To understand a dog's relationship with children, it helps to know a bit about their social structure. In the wild, canines go to great lengths to establish and reinforce their place in a social group, and these positions clearly dictate who's in charge and who's subordinate. Among dogs raised as pets, the hierarchy is fairly straightforward (i.e., he who feeds me may boss me around). Dogs also have a clear sense of who their family is. Once a person becomes "one of us," they are to be defended at all costs, whether they put food in the bowl or not.

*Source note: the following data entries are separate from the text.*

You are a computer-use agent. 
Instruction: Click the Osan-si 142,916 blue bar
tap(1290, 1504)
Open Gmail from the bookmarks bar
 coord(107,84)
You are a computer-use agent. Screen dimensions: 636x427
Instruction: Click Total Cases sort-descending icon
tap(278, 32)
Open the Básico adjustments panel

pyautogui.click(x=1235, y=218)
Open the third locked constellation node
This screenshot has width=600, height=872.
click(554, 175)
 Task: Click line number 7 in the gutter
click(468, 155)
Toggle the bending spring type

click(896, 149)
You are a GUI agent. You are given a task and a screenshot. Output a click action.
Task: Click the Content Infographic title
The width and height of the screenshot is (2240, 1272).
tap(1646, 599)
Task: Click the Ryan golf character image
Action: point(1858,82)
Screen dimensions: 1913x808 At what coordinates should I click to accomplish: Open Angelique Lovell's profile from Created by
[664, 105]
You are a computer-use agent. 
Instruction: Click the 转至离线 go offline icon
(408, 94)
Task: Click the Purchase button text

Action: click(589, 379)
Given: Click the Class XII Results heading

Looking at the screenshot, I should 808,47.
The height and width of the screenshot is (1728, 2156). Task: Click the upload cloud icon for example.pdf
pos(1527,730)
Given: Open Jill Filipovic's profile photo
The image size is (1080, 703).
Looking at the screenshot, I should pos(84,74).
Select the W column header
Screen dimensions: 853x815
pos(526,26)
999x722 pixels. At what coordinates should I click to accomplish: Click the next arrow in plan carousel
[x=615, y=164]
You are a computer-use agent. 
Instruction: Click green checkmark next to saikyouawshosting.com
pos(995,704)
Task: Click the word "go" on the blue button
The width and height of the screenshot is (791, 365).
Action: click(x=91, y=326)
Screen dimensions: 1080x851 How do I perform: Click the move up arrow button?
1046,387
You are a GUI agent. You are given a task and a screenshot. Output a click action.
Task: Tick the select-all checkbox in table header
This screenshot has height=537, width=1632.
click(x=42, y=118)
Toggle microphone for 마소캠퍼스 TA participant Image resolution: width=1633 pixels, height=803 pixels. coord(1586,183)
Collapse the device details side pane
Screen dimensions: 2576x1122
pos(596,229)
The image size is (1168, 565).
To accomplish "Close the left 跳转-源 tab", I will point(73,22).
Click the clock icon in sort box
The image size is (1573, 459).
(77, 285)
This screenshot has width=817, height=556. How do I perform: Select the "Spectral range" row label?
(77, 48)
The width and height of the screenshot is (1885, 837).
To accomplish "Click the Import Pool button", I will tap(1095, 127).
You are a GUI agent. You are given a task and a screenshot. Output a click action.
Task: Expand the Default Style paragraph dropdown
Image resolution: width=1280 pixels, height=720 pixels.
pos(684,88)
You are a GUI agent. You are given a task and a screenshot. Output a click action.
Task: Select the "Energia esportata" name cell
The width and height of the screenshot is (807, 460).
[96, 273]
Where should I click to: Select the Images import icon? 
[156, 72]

A family setting is no different -- at least from the dog's perspective. Canines know who their family is and most won't hesitate to put themselves in harm's way to protect one of their own. In fact, most dogs have such a strong instinct to protect their loved ones that no amount of socialization will diminish it. On the other hand, a protective instinct can be so strong that it causes unwanted aggression toward people outside the family. For this reason, the guarding instinct should be honed through early and frequent socialization and regular training. Without this, an overzealous protector could pose a danger to children and adults outside of the family unit.
Some breeds make better guard dogs than others. Breeds that are lazy or too friendly may not be as responsive to a potentially dangerous situation as the more attentive and wary breeds. According to Veronica Sanchez of Cooperative Paws in Vienna, Va., Bernese Mountain Dogs and Newfoundlands are very friendly with children and have good protective instincts toward them, perhaps owing to their breeding as rescue dogs. Of course, not many bad guys would approach a child accompanied by such these super-sized animals.
Other dog varieties have been bred with certain protective characteristics. For example, a herding dog knows to keep the pack together, not matter what. Such breeds are unlikely to ever let a child wander off or be taken. Animals bred to be lap dogs, however, may not have the energy or inclination to intervene in such situations.
Breed isn't always as important as adopting a dog from a breeder who focuses on sound temperament, according to Vivian Shoemaker of Fur-Get Me Not Dog Training in Arlington, Va. A dog that displays anxiety and fear is not an ideal choice for a family guard dog since these animals are more likely to lash out or commit unprovoked attacks. Even within breeds that are considered the best guard dogs, poor training can alter an individual dog's temperament dramatically.
The more independent breeds, such as the Akita, may not have the patience and restraint necessary to be a good guard dog. You want an animal that you can control, particularly if he is going to be in charge of your children's safety.
They key to developing a dog to be a protector of children is early and frequent socialization and training. This doesn't need to be specialized training; the typical "good dog" behavioral training is all a dog needs to be an effective guardian of children. Their natural instincts will do the rest.